If you register the clients directly to VCSe, if you set all the zones on VCSe to "check credentials", you are going to have another problem . Read this:

Problem with registration to VCSe with athentication enable

If you set check credentials in all the zones on VCSe, VCSe will challenge the client to authenticate regardless of the provisioning authentication on VCSc/TMS. We will have two authentication:

- Jabber clients send provisioning requests to VCSe; VCSe sends it to VCSc

- VCSc requires authentication in order to provide provisioning information

- The jabber client sends the authentication and sucessfull receives provisioning data

- Now jabber clients will try to register to VCSe using the configuration received from provisioning

- When the jabber tryies to regsiter to VCSe, VCSe requires authentication again (because you set "check credential"), then VCSe will challenge the client for authentication. This will be a problem, because VCSe will look on its local database to verify the credential, then authentication will fail and the client will fail to register!

I know that this behavior of double authentication is a "no smart" behavior of the VCS. The point is: Although VCSc marks the SIP messages from jabber client as "authenticated" after provisioning occurs, the REGISTER message the comes from the client to VCSe is not marked as "authenticated", then VCSe tryies to authenticate the client once again using its local database as source.

How do you resolve that problem? Two options:

1. Create the users twice; create them on VCSe and TMS (that is horrible!)
2. Enable Device Provisioning on VCSe. This will allow TMS to replicate users to VCSe (the security team won't like it!). VCSe from X7 has support to authenticate any client using its local database and provisioning database received from TMS. By doing this way, we just have to create the users on TMS, then the "double register" behavior won't be a problem and you will have all devices from internet registered to VCSe with authentication.

But be aware that, if you have VCSe cluster with authentication enable and register jabber to it, you will probably have the same problem you are having now, unexpected disconnection, because of the bug we are talking about.

Paulo Souza

Please rate replies and mark question as "answered" if applicable.

Well, I gave you two problems regarding proxied registration and registration directly to VCSe. Do the tests and choose what is better for you.

Regards,

Paulo Souza

Please rate replies and mark question as "answered" if applicable.

i tested the device provisioning on the VCS-E that is the better way but , that dont fix my problem with the Cluster :-)

I think the best way to to ist the proxied registration to the vcs. I have not double work and all check credntials zone is more important on the vcs-c.I will look.

Its depend from some cases

THX

Hi,

In general, proxied registration is good option, but pay atention to the license consumption problem I mentioned above. It may be a problem if you have many jabbers from internet making point to point call to each other.

Paulo Souza

Please rate replies and mark question as "answered" if applicable.

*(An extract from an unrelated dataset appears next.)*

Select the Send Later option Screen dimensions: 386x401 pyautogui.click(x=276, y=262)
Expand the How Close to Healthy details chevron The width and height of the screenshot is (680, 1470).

As a workaround, would it be possible to block one of the VCS-C's off from the VCS-E at the firewall so that Movi can only register to one of them but maintain clustering functionality for internal endpoints?

We are getting ready to deploy proxied Movi registrations, but we only have 1 x VCS-E for proxying registrations anyway whereas our secondary VCS-C is in another data centre, so we wouldn't lose out too much if we could only register to one VCS-C as long as it fixed the issue.  Would calls still work to proxied Movi clients even if they came via the blocked off VCS-C?